The storage footprint for any given database schema can be obtained by inspecting the table producing function storage().  To illustrate below we see the storage characteristics of the lineitem table in TPCH SF-10. The column width for variable length strings, e.g. l_shipinstruct and l_comment, represents the average length found using a sample over the underlying column storage.

To estimate the storage footprint for a variation of this scheme, we first construct a relation with the model input. Thereafter it can be updated to reflect the expected database size and varwidth properties. The footprint then becomes available as table producing function storagemodel(). Also be aware that dictionary encoding may have taken place, which leads to a much less storage footprint (see l_shipinstruct). Dictionary encoding is currently a runtime feature,  it depends on insertion sequence and the dictionary size. It may lead to an overshoot in the estimated size. Therefore, the size of varchar columns should be taken with a grain of salt.

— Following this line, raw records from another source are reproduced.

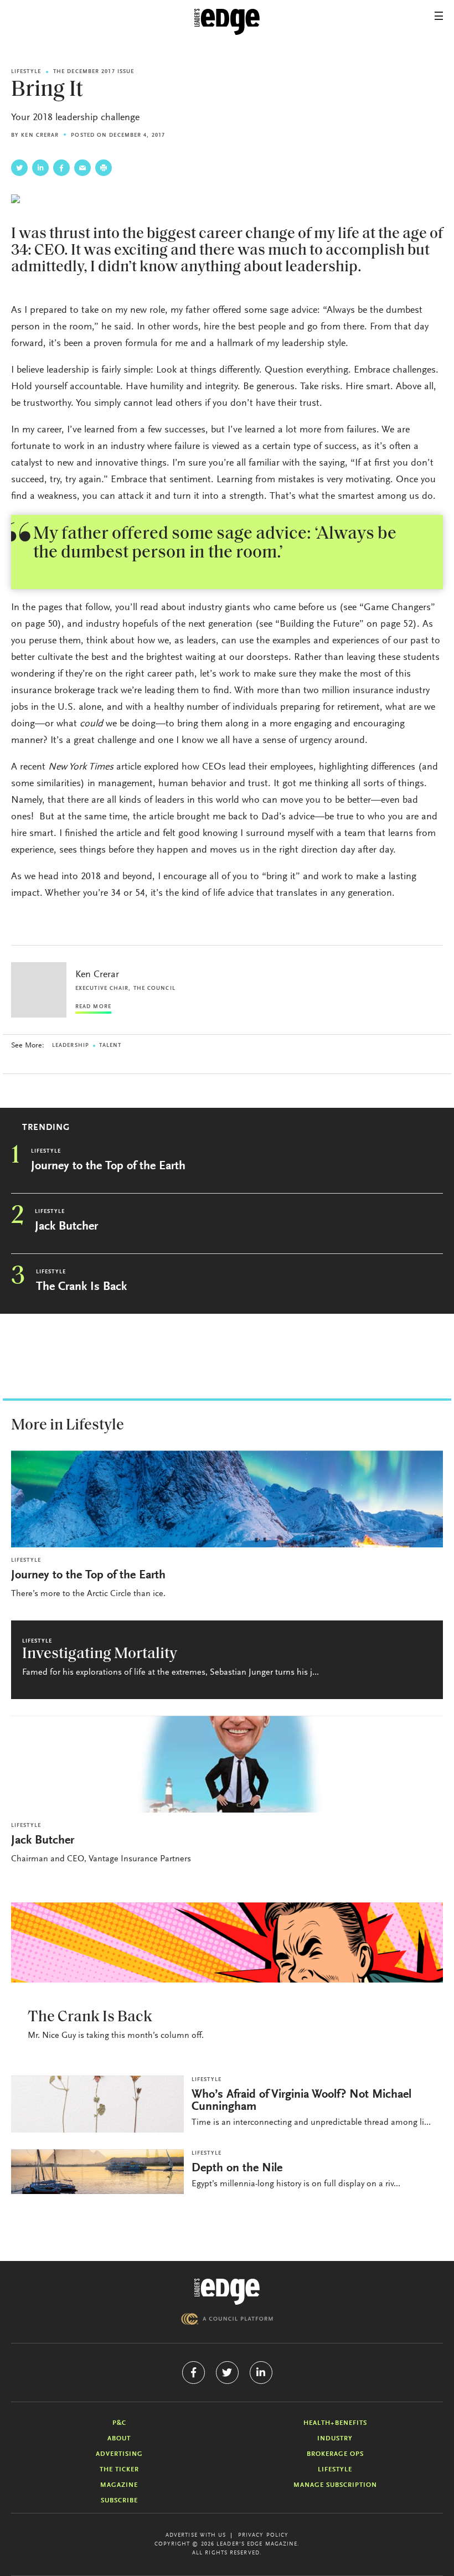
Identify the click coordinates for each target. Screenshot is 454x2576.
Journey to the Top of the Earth (108, 1166)
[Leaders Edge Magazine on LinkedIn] (261, 2372)
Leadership (70, 1046)
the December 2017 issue (93, 72)
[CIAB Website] (227, 2319)
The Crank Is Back (81, 1287)
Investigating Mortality (99, 1654)
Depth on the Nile (237, 2168)
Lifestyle (26, 72)
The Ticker (119, 2469)
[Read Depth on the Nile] (97, 2171)
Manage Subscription (335, 2485)
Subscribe (119, 2500)
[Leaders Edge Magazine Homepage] (227, 22)
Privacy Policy (263, 2535)
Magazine (119, 2485)
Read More (93, 1007)
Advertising (119, 2454)
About (119, 2438)
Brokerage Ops (335, 2454)
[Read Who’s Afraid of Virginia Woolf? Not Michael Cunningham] (97, 2104)
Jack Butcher (66, 1227)
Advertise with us (196, 2535)
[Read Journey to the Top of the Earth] (227, 1498)
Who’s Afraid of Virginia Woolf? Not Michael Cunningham (301, 2101)
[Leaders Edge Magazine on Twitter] (227, 2372)
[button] (439, 16)
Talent (110, 1046)
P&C (119, 2423)
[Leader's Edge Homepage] (227, 2292)
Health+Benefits (335, 2423)
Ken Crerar (40, 135)
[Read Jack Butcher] (227, 1764)
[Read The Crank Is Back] (227, 1942)
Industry (335, 2438)
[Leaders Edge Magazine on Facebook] (193, 2372)
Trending (46, 1127)
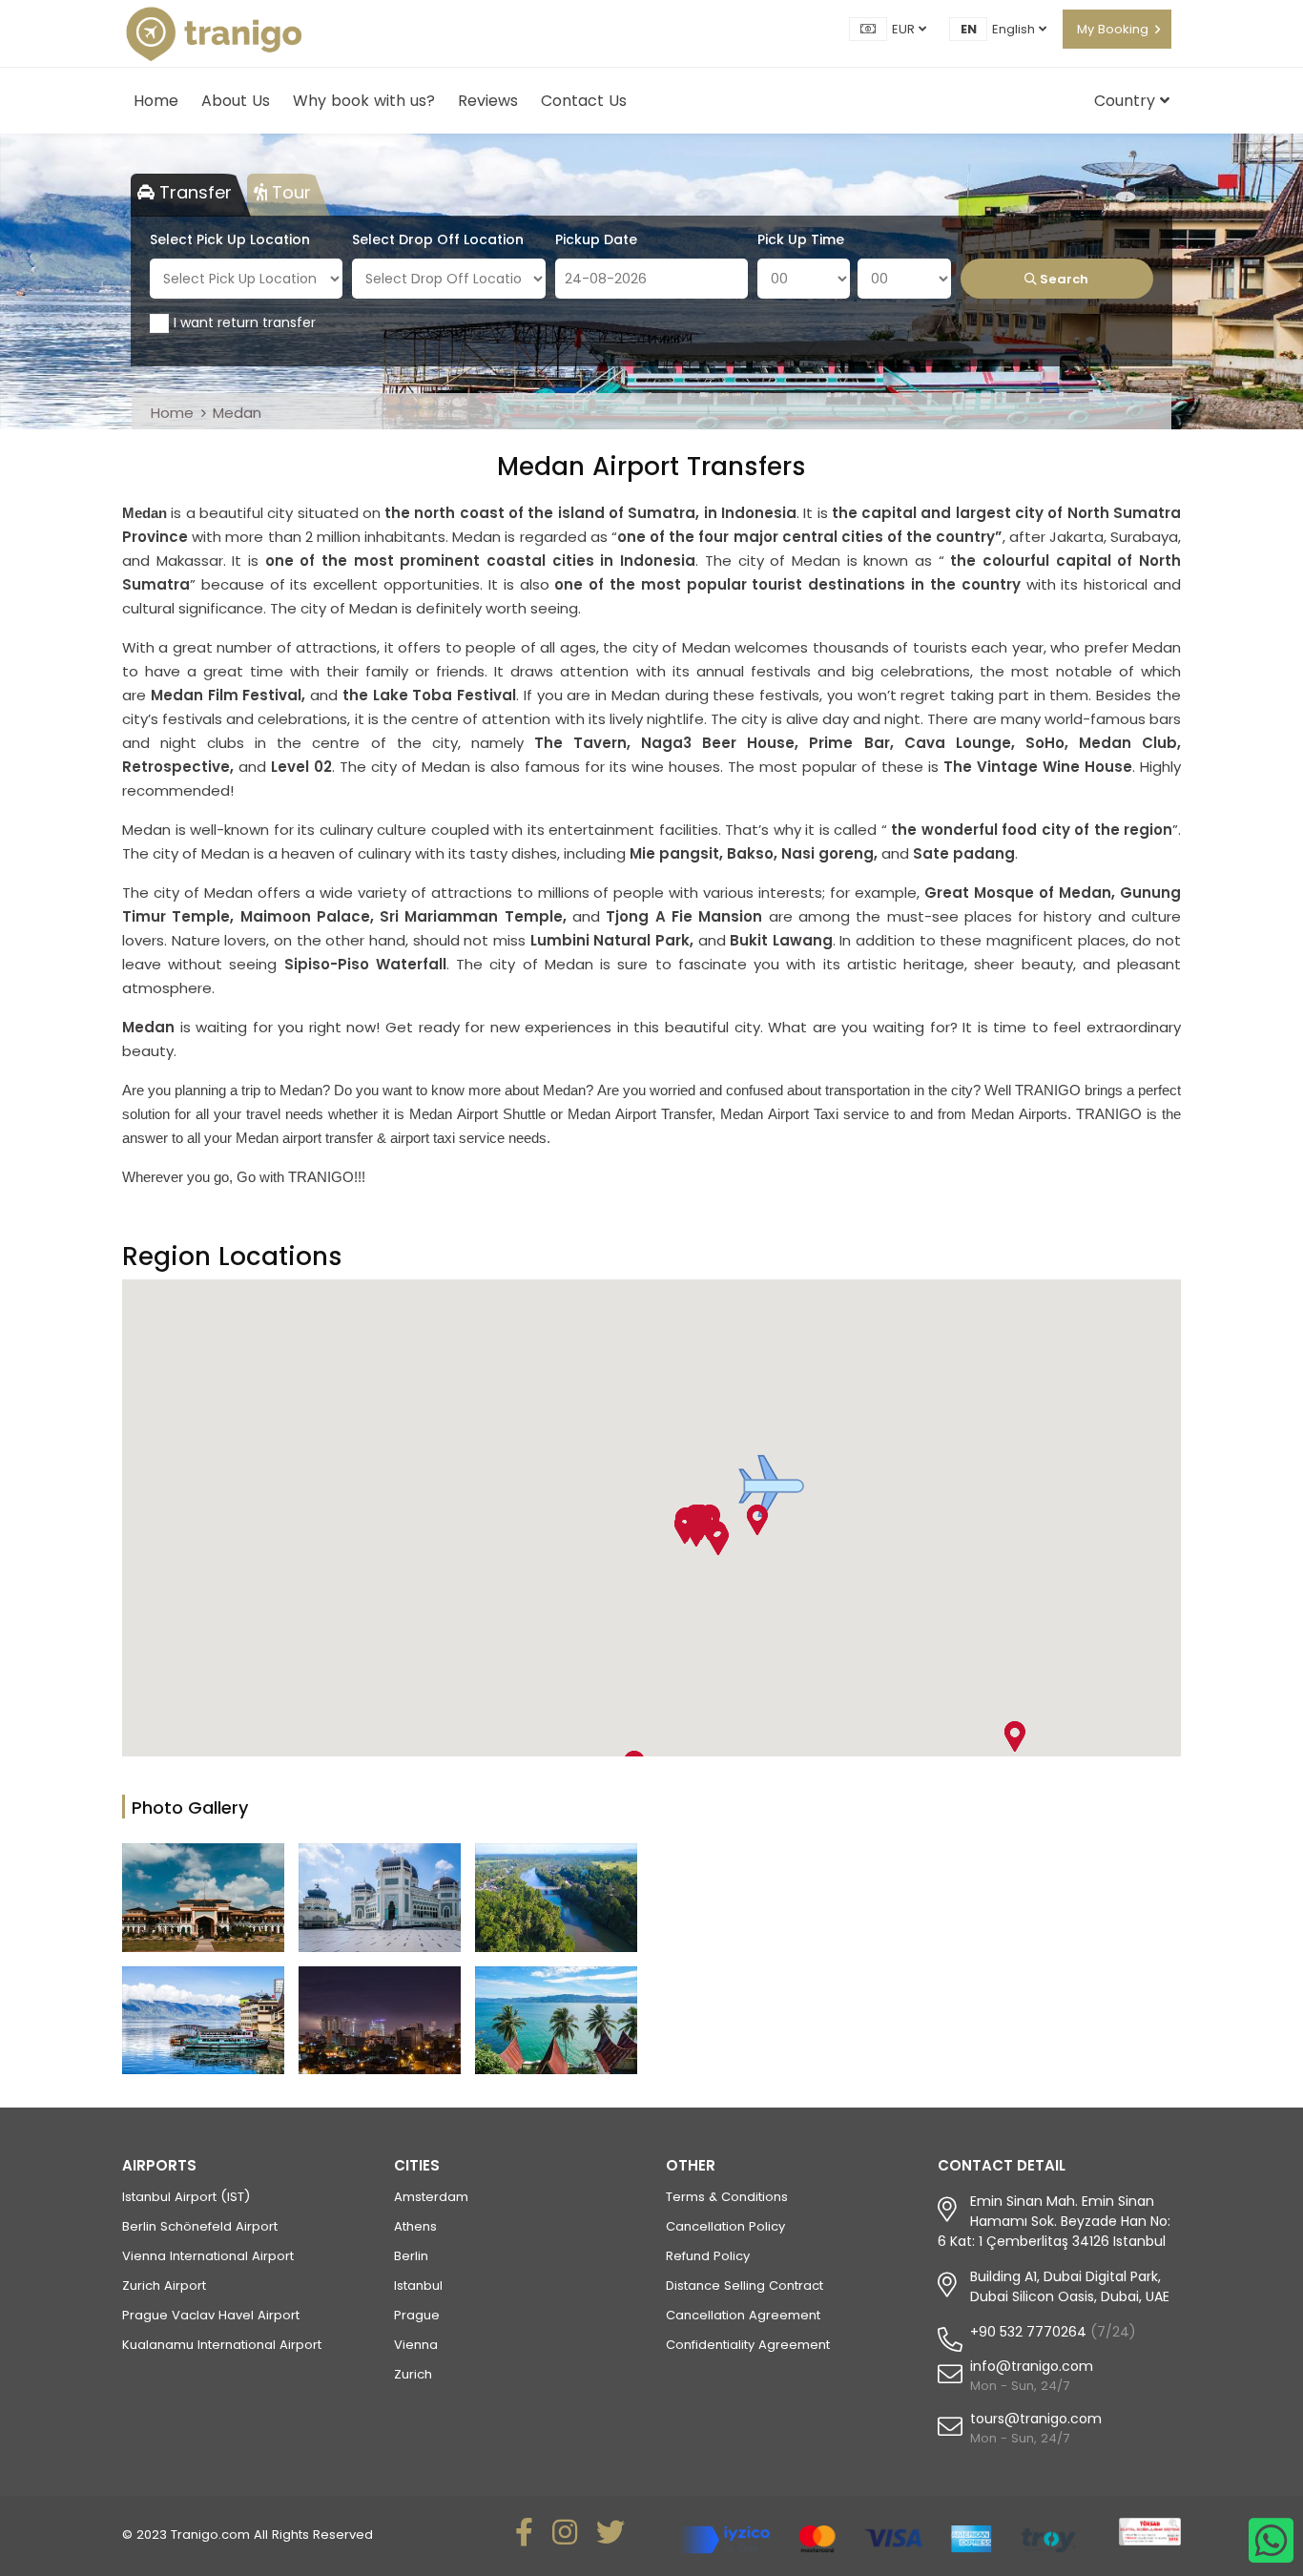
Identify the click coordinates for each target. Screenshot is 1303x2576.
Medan (237, 413)
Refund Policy (708, 2256)
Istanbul (418, 2285)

sql>call storagemodelinit();
sql>update storagemodelinput set  count = 1000000 where "table"='lineitem';
sql>update storagemodelinput set  "distinct" = 1000 where "table"='lineitem' and "type"='varchar';
sql>update storagemodelinput set  "distinct" = 330000 where "table"='lineitem' and "column"='l_comment';
sql>select * from storagemodel() where "table" = 'lineitem';

 

When data updates are done on columns, the changes are first stored in so-called delta structures and later merged (in bulk) into the column storages. For analysis, monitoring and debugging purposes we provide as of release Nov2019 (11.35.3) three new table producing functions:
    sys.deltas("schema" string, "table" string, "column" string)
    sys.deltas("schema" string, "table" string)
    sys.deltas("schema" string)

Each return a table with 7 output columns:

name type description
id int reference to the sys.columns.id
cleared boolean whether the column's upper table is cleared (true) or not (false)
immutable bigint number of the RDONLY deltas of the column
inserted bigint number of the RD_INS deltas of the column
updates bigint number of the RD_UPD_ID deltas of the column
deletes bigint number of deleted values of the column's table
level int the level of the current transaction in the transaction level tree

Some examples to query these table producing functions:
    SELECT * FROM sys.deltas('sys','statistics','minval');
    SELECT id, cleared, immutable, inserted, updates, deletes, level
      FROM sys.deltas('sys','statistics');
    SELECT * FROM sys.deltas('tmp');
    SELECT s.name as "schemanm", t.name as "tablenm", c.name as "columnnm", d.*
      FROM sys.schemas s
      JOIN sys.tables t ON s.id = t.schema_id
      JOIN sys.columns c ON t.id = c.table_id
      JOIN sys.deltas('sys') d ON c.id = d.id;